= Stated exercise =
Can you rewrite these records with every "GUI agent" changed to "screen assistant" and everything else left as it is?

= Data shown =
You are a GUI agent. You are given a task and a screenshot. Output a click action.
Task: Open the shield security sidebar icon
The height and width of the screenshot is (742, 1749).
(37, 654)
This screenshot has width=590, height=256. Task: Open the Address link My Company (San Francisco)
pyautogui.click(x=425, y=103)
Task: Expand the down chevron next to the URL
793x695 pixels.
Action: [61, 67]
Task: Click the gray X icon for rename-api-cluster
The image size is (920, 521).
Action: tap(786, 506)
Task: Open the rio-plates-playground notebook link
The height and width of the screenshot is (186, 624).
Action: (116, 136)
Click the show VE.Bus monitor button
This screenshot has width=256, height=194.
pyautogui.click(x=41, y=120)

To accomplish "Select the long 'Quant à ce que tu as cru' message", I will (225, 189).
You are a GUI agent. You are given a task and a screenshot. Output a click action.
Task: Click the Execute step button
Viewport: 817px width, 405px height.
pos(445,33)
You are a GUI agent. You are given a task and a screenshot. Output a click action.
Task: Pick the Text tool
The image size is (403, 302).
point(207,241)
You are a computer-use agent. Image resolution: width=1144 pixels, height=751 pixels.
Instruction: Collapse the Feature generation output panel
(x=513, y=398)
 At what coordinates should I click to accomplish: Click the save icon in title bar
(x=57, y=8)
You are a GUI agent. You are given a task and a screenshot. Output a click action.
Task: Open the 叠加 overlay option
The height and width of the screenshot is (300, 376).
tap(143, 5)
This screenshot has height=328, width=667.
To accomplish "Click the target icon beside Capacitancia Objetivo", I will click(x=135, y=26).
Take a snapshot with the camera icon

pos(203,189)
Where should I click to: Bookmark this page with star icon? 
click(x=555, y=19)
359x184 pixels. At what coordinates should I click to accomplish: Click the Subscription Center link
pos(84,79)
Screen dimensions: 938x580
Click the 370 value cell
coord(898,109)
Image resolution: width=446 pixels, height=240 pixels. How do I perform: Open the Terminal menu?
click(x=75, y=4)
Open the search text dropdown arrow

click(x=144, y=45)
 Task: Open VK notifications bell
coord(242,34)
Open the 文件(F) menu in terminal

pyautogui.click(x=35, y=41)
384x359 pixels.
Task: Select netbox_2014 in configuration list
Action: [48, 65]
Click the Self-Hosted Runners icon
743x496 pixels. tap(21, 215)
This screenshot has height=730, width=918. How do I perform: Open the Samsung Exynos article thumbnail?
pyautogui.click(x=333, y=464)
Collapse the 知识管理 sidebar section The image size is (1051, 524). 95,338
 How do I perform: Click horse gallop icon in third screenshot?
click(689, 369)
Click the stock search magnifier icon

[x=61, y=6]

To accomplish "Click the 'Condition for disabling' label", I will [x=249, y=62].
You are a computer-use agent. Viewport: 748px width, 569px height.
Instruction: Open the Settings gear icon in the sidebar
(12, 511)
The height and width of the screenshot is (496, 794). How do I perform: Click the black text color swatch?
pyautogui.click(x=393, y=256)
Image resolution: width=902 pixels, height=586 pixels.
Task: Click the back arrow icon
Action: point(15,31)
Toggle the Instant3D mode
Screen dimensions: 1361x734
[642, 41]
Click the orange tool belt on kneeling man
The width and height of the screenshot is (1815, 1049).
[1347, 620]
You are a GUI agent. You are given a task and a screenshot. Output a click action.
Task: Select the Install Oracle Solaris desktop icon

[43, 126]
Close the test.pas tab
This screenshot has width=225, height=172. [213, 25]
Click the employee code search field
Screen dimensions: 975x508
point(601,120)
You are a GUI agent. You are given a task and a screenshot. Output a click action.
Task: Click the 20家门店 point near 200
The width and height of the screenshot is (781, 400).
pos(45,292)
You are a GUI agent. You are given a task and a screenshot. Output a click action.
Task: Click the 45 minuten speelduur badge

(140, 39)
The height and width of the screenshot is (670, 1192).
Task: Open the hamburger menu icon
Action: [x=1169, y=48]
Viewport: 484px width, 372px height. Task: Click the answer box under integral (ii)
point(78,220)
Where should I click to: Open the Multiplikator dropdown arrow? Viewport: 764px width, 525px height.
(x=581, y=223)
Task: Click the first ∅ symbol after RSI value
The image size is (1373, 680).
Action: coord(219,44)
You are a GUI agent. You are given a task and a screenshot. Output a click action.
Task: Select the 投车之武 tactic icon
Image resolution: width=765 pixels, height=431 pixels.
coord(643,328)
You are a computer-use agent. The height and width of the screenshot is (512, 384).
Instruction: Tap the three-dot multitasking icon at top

= Result of the task =
You are a screen assistant. You are given a task and a screenshot. Output a click action.
Task: Open the shield security sidebar icon
The height and width of the screenshot is (742, 1749).
(37, 654)
This screenshot has width=590, height=256. Task: Open the Address link My Company (San Francisco)
pyautogui.click(x=425, y=103)
Task: Expand the down chevron next to the URL
793x695 pixels.
Action: [61, 67]
Task: Click the gray X icon for rename-api-cluster
The image size is (920, 521).
Action: tap(786, 506)
Task: Open the rio-plates-playground notebook link
The height and width of the screenshot is (186, 624).
Action: (116, 136)
Click the show VE.Bus monitor button
This screenshot has width=256, height=194.
pyautogui.click(x=41, y=120)

To accomplish "Select the long 'Quant à ce que tu as cru' message", I will (225, 189).
You are a screen assistant. You are given a task and a screenshot. Output a click action.
Task: Click the Execute step button
Viewport: 817px width, 405px height.
pos(445,33)
You are a screen assistant. You are given a task and a screenshot. Output a click action.
Task: Pick the Text tool
The image size is (403, 302).
point(207,241)
You are a computer-use agent. Image resolution: width=1144 pixels, height=751 pixels.
Instruction: Collapse the Feature generation output panel
(x=513, y=398)
 At what coordinates should I click to accomplish: Click the save icon in title bar
(x=57, y=8)
You are a screen assistant. You are given a task and a screenshot. Output a click action.
Task: Open the 叠加 overlay option
The height and width of the screenshot is (300, 376).
tap(143, 5)
This screenshot has height=328, width=667.
To accomplish "Click the target icon beside Capacitancia Objetivo", I will click(x=135, y=26).
Take a snapshot with the camera icon

pos(203,189)
Where should I click to: Bookmark this page with star icon? 
click(x=555, y=19)
359x184 pixels. At what coordinates should I click to accomplish: Click the Subscription Center link
pos(84,79)
Screen dimensions: 938x580
Click the 370 value cell
coord(898,109)
Image resolution: width=446 pixels, height=240 pixels. How do I perform: Open the Terminal menu?
click(x=75, y=4)
Open the search text dropdown arrow

click(x=144, y=45)
 Task: Open VK notifications bell
coord(242,34)
Open the 文件(F) menu in terminal

pyautogui.click(x=35, y=41)
384x359 pixels.
Task: Select netbox_2014 in configuration list
Action: [48, 65]
Click the Self-Hosted Runners icon
743x496 pixels. tap(21, 215)
This screenshot has height=730, width=918. How do I perform: Open the Samsung Exynos article thumbnail?
pyautogui.click(x=333, y=464)
Collapse the 知识管理 sidebar section The image size is (1051, 524). 95,338
 How do I perform: Click horse gallop icon in third screenshot?
click(689, 369)
Click the stock search magnifier icon

[x=61, y=6]

To accomplish "Click the 'Condition for disabling' label", I will [x=249, y=62].
You are a computer-use agent. Viewport: 748px width, 569px height.
Instruction: Open the Settings gear icon in the sidebar
(12, 511)
The height and width of the screenshot is (496, 794). How do I perform: Click the black text color swatch?
pyautogui.click(x=393, y=256)
Image resolution: width=902 pixels, height=586 pixels.
Task: Click the back arrow icon
Action: point(15,31)
Toggle the Instant3D mode
Screen dimensions: 1361x734
[642, 41]
Click the orange tool belt on kneeling man
The width and height of the screenshot is (1815, 1049).
[1347, 620]
You are a screen assistant. You are given a task and a screenshot. Output a click action.
Task: Select the Install Oracle Solaris desktop icon

[43, 126]
Close the test.pas tab
This screenshot has width=225, height=172. [213, 25]
Click the employee code search field
Screen dimensions: 975x508
point(601,120)
You are a screen assistant. You are given a task and a screenshot. Output a click action.
Task: Click the 20家门店 point near 200
The width and height of the screenshot is (781, 400).
pos(45,292)
You are a screen assistant. You are given a task and a screenshot. Output a click action.
Task: Click the 45 minuten speelduur badge

(140, 39)
The height and width of the screenshot is (670, 1192).
Task: Open the hamburger menu icon
Action: [x=1169, y=48]
Viewport: 484px width, 372px height. Task: Click the answer box under integral (ii)
point(78,220)
Where should I click to: Open the Multiplikator dropdown arrow? Viewport: 764px width, 525px height.
(x=581, y=223)
Task: Click the first ∅ symbol after RSI value
The image size is (1373, 680).
Action: coord(219,44)
You are a screen assistant. You are given a task and a screenshot. Output a click action.
Task: Select the 投车之武 tactic icon
Image resolution: width=765 pixels, height=431 pixels.
coord(643,328)
You are a computer-use agent. The height and width of the screenshot is (512, 384).
Instruction: Tap the three-dot multitasking icon at top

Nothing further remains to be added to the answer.